The Deployment Problem
The ‘It works on my machine’ problem.
Deployment Antipatterns
Doing it manually:
- Requires extensive/verbose deployment
- Relies on manual testing
- Requires calling the development team to figure out what went wrong
- Requires updating the deployment sheet since the production environment is different
- Requires manual tweaking
Waiting until the very end to deploy a release:
- The software is tested on a new platform for the first time
- e.g. firewall rules preventing something from working
- Developers and IT often separated
- The bigger the system, the more uncertainties
More Releases
Increase release frequency: you will either suffer more or find a way to make it easy.
Continuous Integration:
- Has automated builds with testing
- Enforces self-contained sources
- Requires deployment scripts to be written
- Is done many times after each commit
Benefits of Continuous Delivery:
- Empowers teams to test and deploy the build you want
- Reduces errors; avoid error-prone, un-versioned configurations
- Lowers stress: frequent and smaller changes and a rollback process
Deployment Strategies
Adequate preparation.
You need to:
- Model the target environment
- Prepare the deployment infrastructure
- Understand server configuration
- Define the deployment strategy
Automate as much as possible:
- Use third-party libraries/servers that use textual config files; avoid GUI
- Use build chains and dependency management systems (e.g. maven, gradle)
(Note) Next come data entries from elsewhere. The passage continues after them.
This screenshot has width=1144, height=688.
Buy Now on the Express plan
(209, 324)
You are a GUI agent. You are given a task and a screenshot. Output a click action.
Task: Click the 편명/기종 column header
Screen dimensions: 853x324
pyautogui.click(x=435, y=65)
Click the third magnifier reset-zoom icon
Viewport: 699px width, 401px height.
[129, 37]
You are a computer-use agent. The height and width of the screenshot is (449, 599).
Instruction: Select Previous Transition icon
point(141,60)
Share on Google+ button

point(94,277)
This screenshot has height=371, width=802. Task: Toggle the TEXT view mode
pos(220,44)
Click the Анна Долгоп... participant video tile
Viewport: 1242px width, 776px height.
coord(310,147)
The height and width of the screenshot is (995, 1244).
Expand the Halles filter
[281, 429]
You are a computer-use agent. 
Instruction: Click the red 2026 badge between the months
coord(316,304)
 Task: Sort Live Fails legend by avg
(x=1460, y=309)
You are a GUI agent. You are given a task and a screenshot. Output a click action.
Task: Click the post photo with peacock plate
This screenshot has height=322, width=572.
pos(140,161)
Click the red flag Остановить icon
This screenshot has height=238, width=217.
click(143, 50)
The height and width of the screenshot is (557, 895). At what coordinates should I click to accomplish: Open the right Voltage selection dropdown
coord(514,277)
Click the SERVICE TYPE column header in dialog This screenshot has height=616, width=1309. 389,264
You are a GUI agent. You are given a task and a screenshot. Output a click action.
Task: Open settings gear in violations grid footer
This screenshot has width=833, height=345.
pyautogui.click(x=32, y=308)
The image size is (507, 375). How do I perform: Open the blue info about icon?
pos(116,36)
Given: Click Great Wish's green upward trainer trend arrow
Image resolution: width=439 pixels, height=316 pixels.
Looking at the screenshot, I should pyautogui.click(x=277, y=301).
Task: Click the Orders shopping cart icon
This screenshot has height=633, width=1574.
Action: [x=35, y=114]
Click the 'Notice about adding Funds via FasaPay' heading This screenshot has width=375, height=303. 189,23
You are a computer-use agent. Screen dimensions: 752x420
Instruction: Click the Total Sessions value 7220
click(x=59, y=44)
- Prepare virtual environments (e.g. docker)
Create a disaster recovery process (e.g. rolling back DB to previous schema)
Configuration Management
Keep everything under version control:
- Source files
- Configuration files including DNS zone files, firewall settings etc.
- BUT NOT PASSWORDS/SENSITIVE DATA; store these only locally (environment variables)
Think about dependencies: automated dependency retrieval is handy, but try to avoid having to ‘download the internet’.
Deployment Pipeline
- Commit stage: on the development branch, commit, test and review, run CI pipeline
- Acceptance stage: acceptance tests
- User Acceptance Tests (pre-release stage): user tests
- Capacity stage: capacity tests
- Production: smoke tests
After each stage, review the results/metadata from the pipeline.
Store the last few binaries in the artefact repository so that you can easily rollback.
Practices
Build only once:
- Even a slight difference in build environment may cause issues
- Use the build from acceptance stage
- Production servers cannot be updated as frequently so the libraries in there may be different; by making the build constant, it narrows down where the issue may be
- Deploy the same way everywhere
- Smoke-test deployments’ script the automated start-up of the system with a few simple requests
- Deploy a copy of production with the same networks, firewalls, OS and application stack
- Propagate changes into the whole pipeline as they appear; if a bug appears, go through the entire process again
Creating Deployment Strategies
- Collaborate with all parties in charge of the environments
- Create a deployment pipeline plan and configuration management strategy
- Create a list of environment variables (secrets) and a process of adding them
- A list of monitoring requirements and solutions
- Discuss when third-parties are part of the testing
- Create a disaster recovery plan
- Agree on a service level agreement (SLA) and on support
- Create an archiving strategy of outdated data
Zero Downtime Releases
Negate as much downtime as possible (or at least, during peak times).
Hotplug facilities exist:
- Decouple the system, modularizing the code so that pieces can be migrated
- Offers roll-back to the previous version if necessary
If not possible:
- Reroute web-based systems
- If data migrations are required, a data freeze may be required
Blue-Green Deployment
In distributed systems e.g. web apps, re-routing is easy and it is possible to have multiple versions available at the same time.
Have two identical environments, blue and green for each server type (e.g. web server, application server, database server), using a router to determine which slice is being used at any given time.
Canary Deployment
Real-world systems are not easily cloneable:
- Real-work constraints not fully testable
- Scalability/response-time
Hence, use canary deployment development:
- Deploy a subset of servers with the new version
- Define a subset of users that will receive the new version (e.g. by IP address)
- Gradually increase the size of the set